Bitte gehen Sie weiter: An dieser Bahnsteigkante gibt es nichts zu sehen!

Ein Kind ist tot, von einem Migranten vor einen einfahrenden Zug geschubst. Mindestens ebenso wie die unfassbare Tat schockiert aber die veritable Olympiade der Relativierung von Ursache und Vorfall.
Julian Schernthaner
Kommentar von
31.7.2019
/
4 Minuten Lesezeit
Bitte gehen Sie weiter: An dieser Bahnsteigkante gibt es nichts zu sehen!

Symbolbild (ICE in Frankfurt/Main Hbf.): Pedelecs via Wikimedia Commons [CC BY-SA 3.0] (Bild zugeschnitten)

Ein Kind ist tot, von einem Migranten vor einen einfahrenden Zug geschubst. Mindestens ebenso wie die unfassbare Tat schockiert aber die veritable Olympiade der Relativierung von Ursache und Vorfall.

Kolumne von Julian Schernthaner

Wenn man so manche Reaktionen auf die schreckliche Tat am Frankfurter Hauptbahnhof besieht, gewinnt man den Verdacht, es handle sich nur um einen tragischen Unfall. Immerhin war ersten Medienberichten zufolge ein Bub „auf die Gleise geraten“. Die Polizei hatte da längst ein Fremdverschulden bestätigt. So mancher Journalist und Politiker will das allerdings nicht wahrhaben – und sucht die Schuld überall, nur nicht dort, wo sie zu suchen ist.

WM der Relativierung – bloß keine Instrumentalisierung!

Denn in der Folge spielte sich ein regelrechter Marathon der Relativierung ab. Neben dem üblichen Einzelfall-Gekeife durfte natürlich auch der Teil nicht fehlen, dass man Tötungsdelikte oder tote Kinder nie für politisches Kleingeld instrumentalisieren dürfe. Aus diesem Grund aßen mehrere Grünen- und Linken-Abgeordneten im Merseburger Kreistag auch genüsslich ihre Wurstbrote, während die übrigen Fraktionen mit ihrer reaktionären Schweigeminute quasi ausländerfeindliche Propaganda befeuerten.
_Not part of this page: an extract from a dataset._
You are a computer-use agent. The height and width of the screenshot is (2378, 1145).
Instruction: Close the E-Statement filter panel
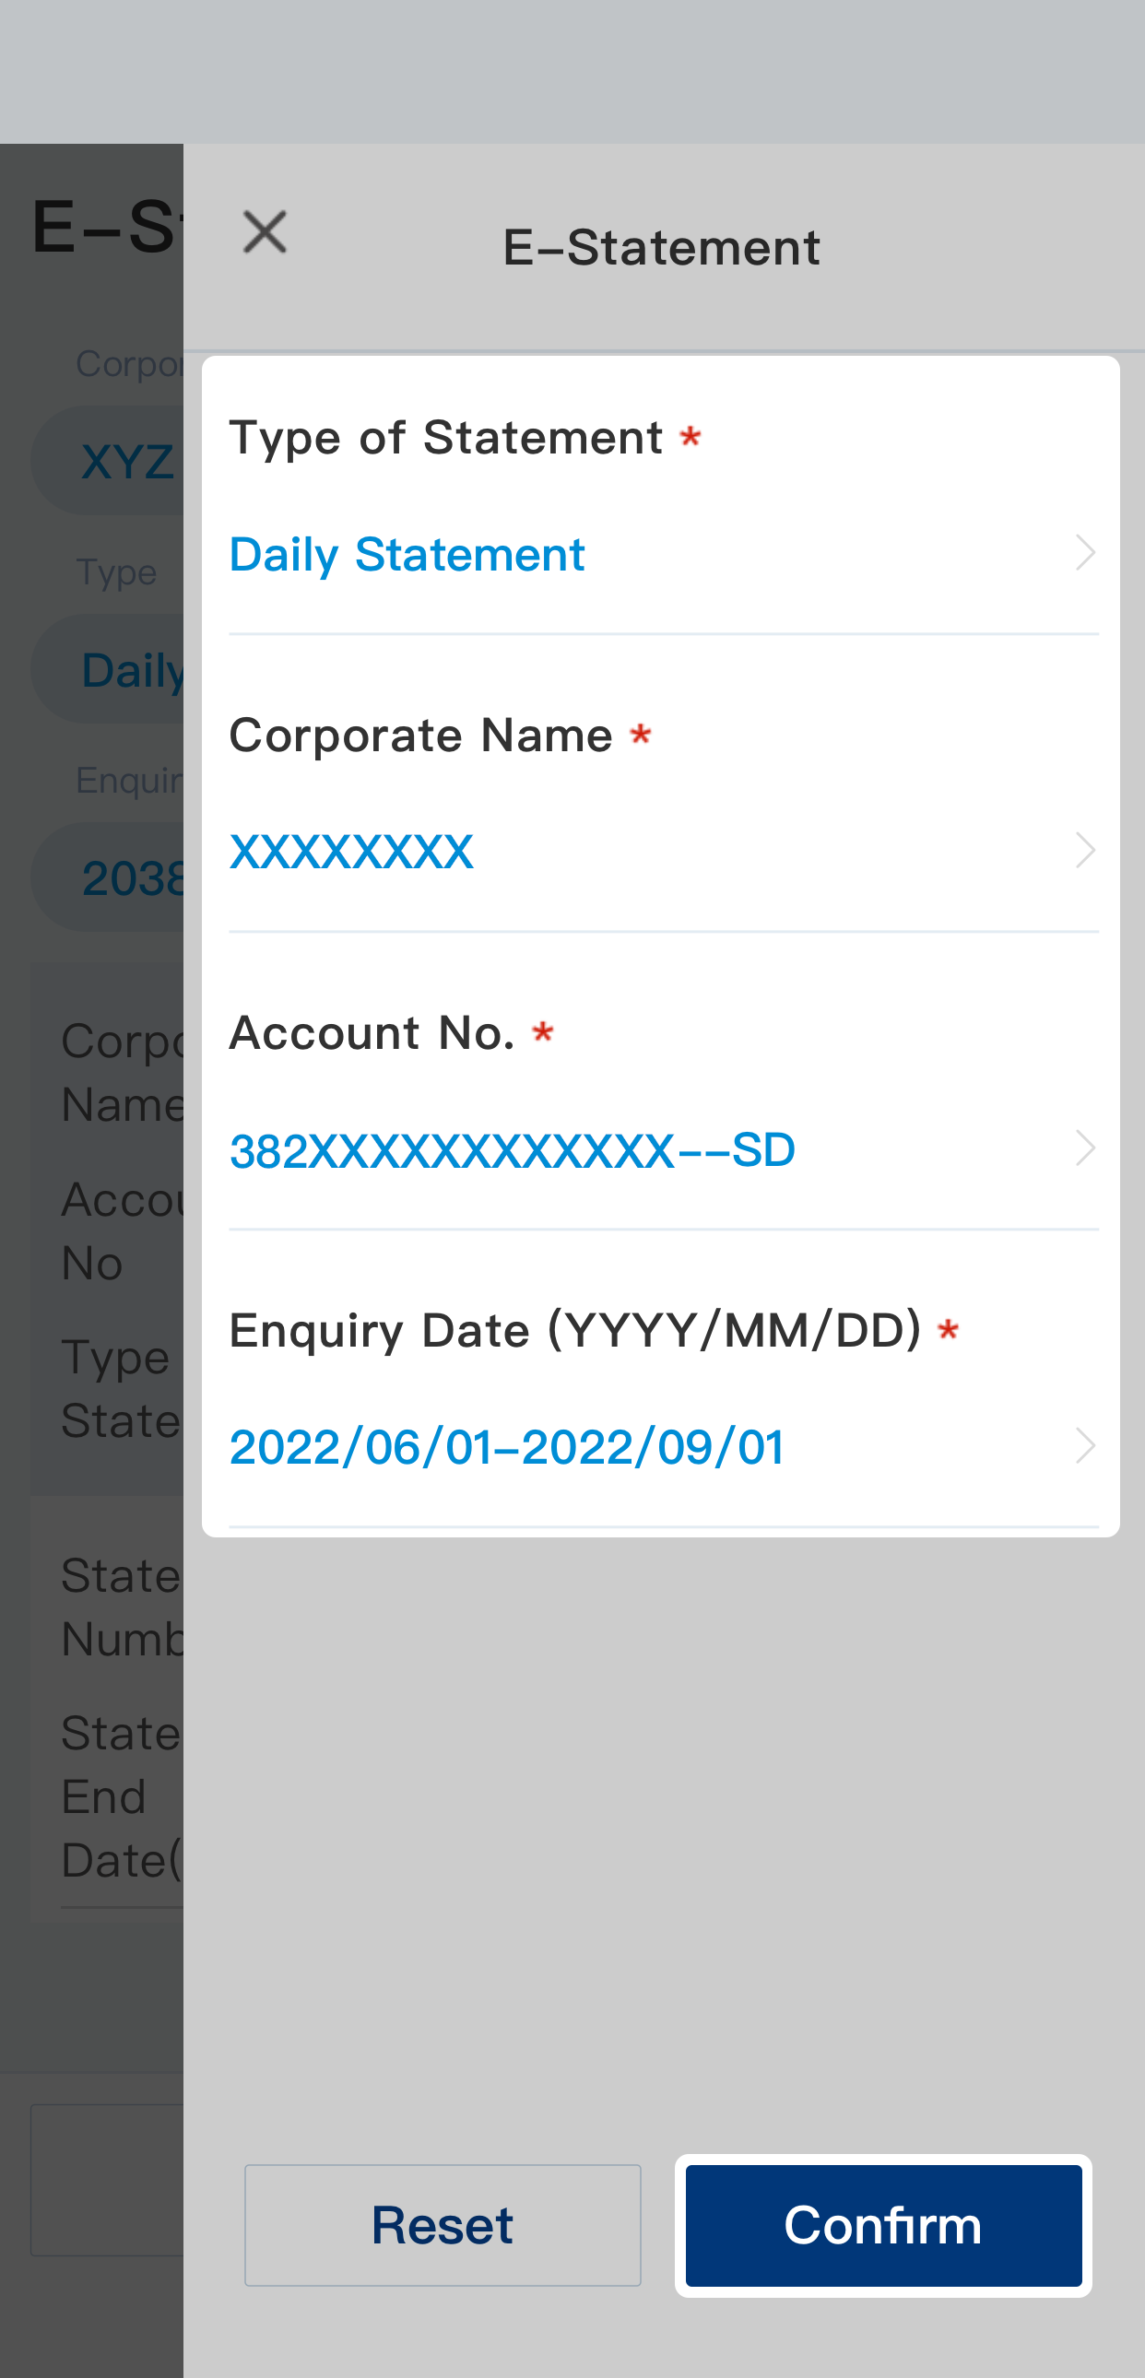[265, 232]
Ich meine, instrumentalisieren – das tat man ja auch nicht mit dem Lübcke-Mord oder dem furchtbaren Massaker in Christchurch, gell? Und der kleine Bub am Ägäisstrand, dessen Name schmückt natürlich kein NGO-Schiff, dessen Irrfahrten am Mittelmeer natürlich auch keinen weiteren Leuten dieselben falschen Hoffnungen auf das Paradies auf Erden geben. Und drum: Einfach mal am Boden bleiben, es sterben jährlich 3.000 Leute im Straßenverkehr, ein Toter im Bahnverkehr, Verhältnismäßigkeit und so.

Untaugliche Lösungen für unnötige „Verwerfungen“

Kein Witz, das ist die Argumentation eines Hannoveraner Grünen-Politikers. Damit reiht er sich direkt an die Einstufung eines Berliner Parteikollegen, der ernsthaft prüfen will, ob man künftig nur mehr in Schrittgeschwindigkeit in Bahnhöfe einfahren dürfen soll. Das hier ist Deutschland 2019, wo Kinder einfach wie Dominosteine auf Gleise fallen und dort dann von rasenden Schienenmonstern überrollt werden.

Kein Wunder, dass bei solchen „Verwerfungen“ – dann nur „grobe Gestalten mit finsterer Miene und Tätowierungen“ bei Mahnwachen stehen. Das löst bei manchem Haltungsjournalisten richtiges Unverständnis aus. Ich meine, das ist doch dieses sich drastisch verändernde Deutschland, auf das man sich doch freuen soll? Wer ist denn schon so blöd und hält keine präventive Schubserlänge Abstand von der Bahnsteigkante?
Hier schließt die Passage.